[Records from a dataset]

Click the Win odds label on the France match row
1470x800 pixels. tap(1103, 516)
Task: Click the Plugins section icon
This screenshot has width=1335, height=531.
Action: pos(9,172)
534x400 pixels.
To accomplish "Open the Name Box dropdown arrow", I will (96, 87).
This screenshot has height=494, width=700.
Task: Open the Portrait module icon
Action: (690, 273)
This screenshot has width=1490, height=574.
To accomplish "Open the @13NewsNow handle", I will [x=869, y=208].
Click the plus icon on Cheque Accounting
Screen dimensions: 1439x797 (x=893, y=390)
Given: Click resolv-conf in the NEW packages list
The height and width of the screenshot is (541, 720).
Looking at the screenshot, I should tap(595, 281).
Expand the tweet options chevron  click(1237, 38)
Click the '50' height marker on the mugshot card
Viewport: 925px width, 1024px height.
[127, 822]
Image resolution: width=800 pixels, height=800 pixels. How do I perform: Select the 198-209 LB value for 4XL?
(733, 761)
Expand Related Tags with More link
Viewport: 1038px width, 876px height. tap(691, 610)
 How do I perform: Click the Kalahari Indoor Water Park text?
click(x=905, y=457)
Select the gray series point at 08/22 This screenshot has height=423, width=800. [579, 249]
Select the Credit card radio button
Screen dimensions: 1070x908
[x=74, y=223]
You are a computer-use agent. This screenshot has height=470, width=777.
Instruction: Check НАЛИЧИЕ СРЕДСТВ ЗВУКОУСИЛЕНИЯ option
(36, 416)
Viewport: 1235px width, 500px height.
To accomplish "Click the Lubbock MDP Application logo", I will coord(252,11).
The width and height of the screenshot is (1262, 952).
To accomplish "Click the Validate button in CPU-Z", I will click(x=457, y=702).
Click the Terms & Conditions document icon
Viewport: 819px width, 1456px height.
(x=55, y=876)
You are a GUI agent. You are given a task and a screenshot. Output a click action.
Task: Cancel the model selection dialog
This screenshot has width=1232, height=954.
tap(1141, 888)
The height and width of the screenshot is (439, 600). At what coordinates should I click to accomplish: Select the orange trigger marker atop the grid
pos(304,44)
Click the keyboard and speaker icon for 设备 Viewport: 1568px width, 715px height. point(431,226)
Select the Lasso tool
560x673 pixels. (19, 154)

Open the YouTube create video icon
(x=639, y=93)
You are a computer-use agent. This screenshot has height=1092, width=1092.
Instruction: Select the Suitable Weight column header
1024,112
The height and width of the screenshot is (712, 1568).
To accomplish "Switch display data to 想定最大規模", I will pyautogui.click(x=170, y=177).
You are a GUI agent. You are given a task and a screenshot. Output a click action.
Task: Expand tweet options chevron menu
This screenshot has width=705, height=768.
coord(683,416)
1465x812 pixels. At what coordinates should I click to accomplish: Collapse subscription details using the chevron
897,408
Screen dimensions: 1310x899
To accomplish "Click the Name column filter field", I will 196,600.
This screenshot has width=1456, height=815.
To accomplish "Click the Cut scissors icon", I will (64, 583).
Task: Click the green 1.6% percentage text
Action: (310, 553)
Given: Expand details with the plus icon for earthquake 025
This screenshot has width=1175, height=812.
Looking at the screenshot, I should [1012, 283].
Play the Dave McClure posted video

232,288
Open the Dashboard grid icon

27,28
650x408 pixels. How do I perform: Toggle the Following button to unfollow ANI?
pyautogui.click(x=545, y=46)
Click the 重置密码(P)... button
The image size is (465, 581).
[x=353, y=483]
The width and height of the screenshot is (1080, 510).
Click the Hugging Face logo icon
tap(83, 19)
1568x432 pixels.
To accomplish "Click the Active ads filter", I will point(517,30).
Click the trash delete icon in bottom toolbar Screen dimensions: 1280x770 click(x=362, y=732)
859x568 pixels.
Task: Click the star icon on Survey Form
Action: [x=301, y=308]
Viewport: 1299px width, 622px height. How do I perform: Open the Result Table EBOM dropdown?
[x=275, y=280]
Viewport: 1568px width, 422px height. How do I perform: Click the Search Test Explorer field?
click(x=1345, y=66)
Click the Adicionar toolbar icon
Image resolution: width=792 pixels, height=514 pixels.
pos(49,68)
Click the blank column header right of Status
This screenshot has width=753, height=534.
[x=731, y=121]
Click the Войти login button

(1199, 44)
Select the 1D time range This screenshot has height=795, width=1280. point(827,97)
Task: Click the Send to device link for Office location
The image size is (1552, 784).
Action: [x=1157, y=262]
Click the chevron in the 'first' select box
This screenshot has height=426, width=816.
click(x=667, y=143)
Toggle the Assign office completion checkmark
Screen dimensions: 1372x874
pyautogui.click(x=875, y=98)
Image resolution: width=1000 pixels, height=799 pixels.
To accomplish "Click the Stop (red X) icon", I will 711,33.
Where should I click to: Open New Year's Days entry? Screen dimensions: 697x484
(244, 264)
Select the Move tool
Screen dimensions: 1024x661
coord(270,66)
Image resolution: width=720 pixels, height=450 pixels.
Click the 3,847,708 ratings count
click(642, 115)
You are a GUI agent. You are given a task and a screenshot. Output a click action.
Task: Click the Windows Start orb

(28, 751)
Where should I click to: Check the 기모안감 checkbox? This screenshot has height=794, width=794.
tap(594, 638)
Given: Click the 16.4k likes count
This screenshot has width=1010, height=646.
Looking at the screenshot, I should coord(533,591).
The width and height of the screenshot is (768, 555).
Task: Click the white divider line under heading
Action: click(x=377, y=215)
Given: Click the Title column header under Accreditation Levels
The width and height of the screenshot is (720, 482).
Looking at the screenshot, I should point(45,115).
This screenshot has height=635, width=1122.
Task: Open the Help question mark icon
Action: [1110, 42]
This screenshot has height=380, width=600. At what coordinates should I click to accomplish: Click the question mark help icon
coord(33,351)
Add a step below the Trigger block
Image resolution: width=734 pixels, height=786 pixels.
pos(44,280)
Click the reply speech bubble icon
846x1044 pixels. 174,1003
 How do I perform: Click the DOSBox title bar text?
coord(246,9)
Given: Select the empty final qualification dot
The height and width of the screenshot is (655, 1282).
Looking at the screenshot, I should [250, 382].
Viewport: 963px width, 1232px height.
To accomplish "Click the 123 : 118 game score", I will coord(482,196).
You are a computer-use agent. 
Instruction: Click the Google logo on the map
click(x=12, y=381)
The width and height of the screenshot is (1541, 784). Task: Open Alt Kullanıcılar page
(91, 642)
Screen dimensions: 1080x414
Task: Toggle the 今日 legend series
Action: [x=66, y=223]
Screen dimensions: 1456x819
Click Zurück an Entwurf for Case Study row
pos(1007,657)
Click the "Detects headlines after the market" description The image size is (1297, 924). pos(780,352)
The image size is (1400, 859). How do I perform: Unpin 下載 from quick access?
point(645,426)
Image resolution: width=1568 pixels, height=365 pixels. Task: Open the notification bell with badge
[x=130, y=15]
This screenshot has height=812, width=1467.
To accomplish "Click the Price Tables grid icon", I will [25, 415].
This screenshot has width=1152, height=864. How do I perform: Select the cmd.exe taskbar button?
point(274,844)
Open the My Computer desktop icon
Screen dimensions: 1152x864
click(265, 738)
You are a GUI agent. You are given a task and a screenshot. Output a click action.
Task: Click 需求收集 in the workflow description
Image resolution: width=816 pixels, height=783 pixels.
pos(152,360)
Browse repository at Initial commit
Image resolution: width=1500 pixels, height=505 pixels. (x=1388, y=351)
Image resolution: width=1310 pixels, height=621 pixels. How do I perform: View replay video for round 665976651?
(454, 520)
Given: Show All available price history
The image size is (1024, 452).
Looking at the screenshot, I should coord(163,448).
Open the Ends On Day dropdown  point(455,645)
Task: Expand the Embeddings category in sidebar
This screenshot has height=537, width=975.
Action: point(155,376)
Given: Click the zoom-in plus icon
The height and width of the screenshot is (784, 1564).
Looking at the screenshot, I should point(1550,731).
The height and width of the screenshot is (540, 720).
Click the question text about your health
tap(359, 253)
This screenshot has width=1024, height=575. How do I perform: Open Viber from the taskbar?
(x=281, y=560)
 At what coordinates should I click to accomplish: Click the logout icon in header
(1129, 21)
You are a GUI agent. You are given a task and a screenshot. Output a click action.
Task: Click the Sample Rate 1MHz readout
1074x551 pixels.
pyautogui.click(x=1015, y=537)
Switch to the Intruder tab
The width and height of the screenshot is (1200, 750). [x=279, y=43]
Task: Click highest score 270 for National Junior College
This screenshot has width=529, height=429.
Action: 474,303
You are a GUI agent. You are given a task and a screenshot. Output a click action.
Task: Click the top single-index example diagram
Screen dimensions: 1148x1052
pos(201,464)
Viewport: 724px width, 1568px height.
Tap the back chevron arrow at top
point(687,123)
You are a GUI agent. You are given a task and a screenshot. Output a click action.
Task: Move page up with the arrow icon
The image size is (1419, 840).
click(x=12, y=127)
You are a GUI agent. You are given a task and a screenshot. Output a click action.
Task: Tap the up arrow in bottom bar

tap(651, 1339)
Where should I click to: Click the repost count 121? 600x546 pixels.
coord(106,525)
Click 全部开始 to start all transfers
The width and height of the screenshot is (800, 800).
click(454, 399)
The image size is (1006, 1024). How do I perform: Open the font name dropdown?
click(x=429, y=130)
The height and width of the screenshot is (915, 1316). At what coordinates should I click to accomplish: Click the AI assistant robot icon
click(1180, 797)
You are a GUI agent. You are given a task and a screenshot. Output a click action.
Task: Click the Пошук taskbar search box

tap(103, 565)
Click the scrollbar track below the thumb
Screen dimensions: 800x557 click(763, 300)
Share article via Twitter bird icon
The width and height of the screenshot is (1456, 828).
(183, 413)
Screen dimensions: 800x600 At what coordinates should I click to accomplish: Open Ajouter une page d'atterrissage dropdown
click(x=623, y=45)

> What to produce: Check each line above for the string "filter" and copy every line that has it.

> Solution below:
To accomplish "Click the Name column filter field", I will 196,600.
To accomplish "Click the Active ads filter", I will point(517,30).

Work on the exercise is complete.